Gli ultimi dieci anni della carriera di Riccardo Fogli assomigliano a una saga di film dell’orrore, di quelle in cui l’attore è sempre lo stesso e le sceneggiature una peggio dell’altra, mentre aumentano a dismisura mostri e creature degli abissi perché idee nuove proprio non ce ne sono.
Invero, quello in esame è un decennio artisticamente impegnativo, che vede il nostro protagonista cimentarsi nella partecipazione a Tale e quale, di cui va segnalata (alla Polizia) l’imitazione di Patty Pravo (ecco… lei no, Riccardo! Tutte, ma proprio lei no!) oppure nella più impegnativa Reunion al profumo di tisana coi fratelli Pooh (in realtà lui non vedeva tutta quella gente dai tempi dei giochi al Colosseo, quando cantava coi leoni), per non dimenticare lo sguaiatissimo Festival di Sanremo 2018 in coppia con papà Facchinetti fino all’angosciante naufragio sull’Isola dei famosi, dove litri di lacrime sono state copiosamente versate (anche da noi, a vederlo là).

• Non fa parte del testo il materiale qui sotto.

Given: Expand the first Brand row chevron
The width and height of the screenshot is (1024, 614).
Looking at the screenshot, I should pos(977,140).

In tutto questo andare senza tornare, il fattaccio che fa da apripista al decennio, stile “buongiorno che si vede dal mattino”, è la raccolta Storie di canzoni datata appunto 2011. Qui, con evidente lazzo di novità, vengono messi insieme pezzi propri e dei Pooh (poco importa se ricantati o semplicemente riciclati), oltre a vari brani altrui, alcuni dei quali affidati all’arrangiamento di suor Letizia, la tastierista che, armata di pianola, suona nella parrocchia che Riccardo frequenta alla messa domenicale.
Tra le cover spicca la celeberrima Fatti mandare dalla mamma (a prendere il latte). Ora, da sempre Gianni Morandi nell’immaginario collettivo coniuga due definizioni di sé, ovvero “fidanzato d’Italia” e “eterno ragazzo”: quel che poteva cantare a 18 anni nel 1962 può continuare a cantarlo ancora adesso senza cadere nel patetico e questo al di là, ovviamente, del fatto che sia comunque un brano del suo repertorio. Par suo, da sempre Riccardo Fogli ha incarnato l’immagine seriosa e un po’ malinconica dell’innamorato con un’aria vagamente retrò…

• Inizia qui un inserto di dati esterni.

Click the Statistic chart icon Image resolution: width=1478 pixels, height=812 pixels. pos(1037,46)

Insomma, quel che vale per il primo non necessariamente vale per il secondo, cui la prudenza consiglierebbe maggiore accortezza nella scelta dell’omaggio, soprattutto davanti a un repertorio sterminato come quello di Morandi: in altri termini, o la butti sul cazzeggio (come ha fatto Andrea Mingardi, cantando Fatti mandare dalla mamma in bolognese) o cambi brano, potendo scegliere tra migliaia, anziché precipitare in questa versione sospesa tra farsa e tragedia.
Il nostro, infatti, si prende sul serio e si imposta davanti al microfono come se stesse cantando chissà che, dimenticando che nella realtà sta vestendo i panni del ragazzetto che cerca di svincolare con la tipa cui sta facendo il filo. Orrore sublime, pertanto, Riccardo Fogli, alla sua veneranda età, si mette a cantare anzi gridare sotto casa della sua bella, che non fatichiamo a vedere osservarlo terrorizzata da dietro le finestre, barricata dentro in attesa della volante che porti via questo vecchietto un poco insistente, mentre i genitori litigano perché il tipo là fuori potrebbe avere l’età di suo nonno e dai balconi la gente coi telefonini sta rendendo la scena virale.